● **EXERCISE**: All entries must be given again exactly as written.

..........

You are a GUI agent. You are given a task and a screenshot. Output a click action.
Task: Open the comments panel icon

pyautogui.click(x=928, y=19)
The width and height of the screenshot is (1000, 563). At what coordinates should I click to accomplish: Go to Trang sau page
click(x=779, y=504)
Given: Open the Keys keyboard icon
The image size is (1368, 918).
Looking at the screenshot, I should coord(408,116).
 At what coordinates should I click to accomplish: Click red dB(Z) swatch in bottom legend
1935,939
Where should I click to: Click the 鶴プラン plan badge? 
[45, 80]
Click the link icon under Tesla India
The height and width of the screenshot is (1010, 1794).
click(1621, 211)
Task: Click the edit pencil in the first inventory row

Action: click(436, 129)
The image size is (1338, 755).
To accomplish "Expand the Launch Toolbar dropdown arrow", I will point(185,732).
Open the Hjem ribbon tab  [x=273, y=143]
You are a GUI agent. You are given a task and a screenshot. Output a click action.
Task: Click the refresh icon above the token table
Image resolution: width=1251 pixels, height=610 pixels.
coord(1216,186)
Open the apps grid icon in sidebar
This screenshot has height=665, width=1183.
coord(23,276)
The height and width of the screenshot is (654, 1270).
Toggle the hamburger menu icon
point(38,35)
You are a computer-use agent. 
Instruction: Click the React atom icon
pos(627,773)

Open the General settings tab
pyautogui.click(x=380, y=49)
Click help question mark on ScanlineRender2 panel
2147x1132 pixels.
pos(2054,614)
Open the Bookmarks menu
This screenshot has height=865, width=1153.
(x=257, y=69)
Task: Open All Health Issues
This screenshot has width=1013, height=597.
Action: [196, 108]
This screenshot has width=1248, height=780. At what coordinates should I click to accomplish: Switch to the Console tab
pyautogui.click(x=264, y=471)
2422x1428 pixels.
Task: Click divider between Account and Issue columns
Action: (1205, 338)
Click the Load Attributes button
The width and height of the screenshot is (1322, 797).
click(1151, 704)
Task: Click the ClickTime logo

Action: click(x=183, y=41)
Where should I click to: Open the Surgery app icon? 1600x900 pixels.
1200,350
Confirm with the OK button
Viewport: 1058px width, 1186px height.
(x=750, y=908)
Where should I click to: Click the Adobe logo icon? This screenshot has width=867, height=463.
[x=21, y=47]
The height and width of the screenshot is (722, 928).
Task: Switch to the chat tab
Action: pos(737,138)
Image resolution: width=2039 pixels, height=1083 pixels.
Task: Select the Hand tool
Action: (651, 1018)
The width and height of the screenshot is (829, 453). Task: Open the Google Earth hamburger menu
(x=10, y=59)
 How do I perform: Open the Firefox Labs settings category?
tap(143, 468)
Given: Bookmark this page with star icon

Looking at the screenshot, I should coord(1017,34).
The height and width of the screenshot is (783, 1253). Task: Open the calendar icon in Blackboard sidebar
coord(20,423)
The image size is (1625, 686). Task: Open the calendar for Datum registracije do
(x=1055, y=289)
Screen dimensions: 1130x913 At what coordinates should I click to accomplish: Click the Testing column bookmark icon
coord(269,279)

..........

● **TASK RESULT**:
You are a GUI agent. You are given a task and a screenshot. Output a click action.
Task: Open the comments panel icon

pyautogui.click(x=928, y=19)
The width and height of the screenshot is (1000, 563). At what coordinates should I click to accomplish: Go to Trang sau page
click(x=779, y=504)
Given: Open the Keys keyboard icon
The image size is (1368, 918).
Looking at the screenshot, I should coord(408,116).
 At what coordinates should I click to accomplish: Click red dB(Z) swatch in bottom legend
1935,939
Where should I click to: Click the 鶴プラン plan badge? 
[45, 80]
Click the link icon under Tesla India
The height and width of the screenshot is (1010, 1794).
click(1621, 211)
Task: Click the edit pencil in the first inventory row

Action: click(436, 129)
The image size is (1338, 755).
To accomplish "Expand the Launch Toolbar dropdown arrow", I will point(185,732).
Open the Hjem ribbon tab  [x=273, y=143]
You are a GUI agent. You are given a task and a screenshot. Output a click action.
Task: Click the refresh icon above the token table
Image resolution: width=1251 pixels, height=610 pixels.
coord(1216,186)
Open the apps grid icon in sidebar
This screenshot has height=665, width=1183.
coord(23,276)
The height and width of the screenshot is (654, 1270).
Toggle the hamburger menu icon
point(38,35)
You are a computer-use agent. 
Instruction: Click the React atom icon
pos(627,773)

Open the General settings tab
pyautogui.click(x=380, y=49)
Click help question mark on ScanlineRender2 panel
2147x1132 pixels.
pos(2054,614)
Open the Bookmarks menu
This screenshot has height=865, width=1153.
(x=257, y=69)
Task: Open All Health Issues
This screenshot has width=1013, height=597.
Action: [196, 108]
This screenshot has width=1248, height=780. At what coordinates should I click to accomplish: Switch to the Console tab
pyautogui.click(x=264, y=471)
2422x1428 pixels.
Task: Click divider between Account and Issue columns
Action: (1205, 338)
Click the Load Attributes button
The width and height of the screenshot is (1322, 797).
click(1151, 704)
Task: Click the ClickTime logo

Action: click(x=183, y=41)
Where should I click to: Open the Surgery app icon? 1600x900 pixels.
1200,350
Confirm with the OK button
Viewport: 1058px width, 1186px height.
(x=750, y=908)
Where should I click to: Click the Adobe logo icon? This screenshot has width=867, height=463.
[x=21, y=47]
The height and width of the screenshot is (722, 928).
Task: Switch to the chat tab
Action: pos(737,138)
Image resolution: width=2039 pixels, height=1083 pixels.
Task: Select the Hand tool
Action: (651, 1018)
The width and height of the screenshot is (829, 453). Task: Open the Google Earth hamburger menu
(x=10, y=59)
 How do I perform: Open the Firefox Labs settings category?
tap(143, 468)
Given: Bookmark this page with star icon

Looking at the screenshot, I should coord(1017,34).
The height and width of the screenshot is (783, 1253). Task: Open the calendar icon in Blackboard sidebar
coord(20,423)
The image size is (1625, 686). Task: Open the calendar for Datum registracije do
(x=1055, y=289)
Screen dimensions: 1130x913 At what coordinates should I click to accomplish: Click the Testing column bookmark icon
coord(269,279)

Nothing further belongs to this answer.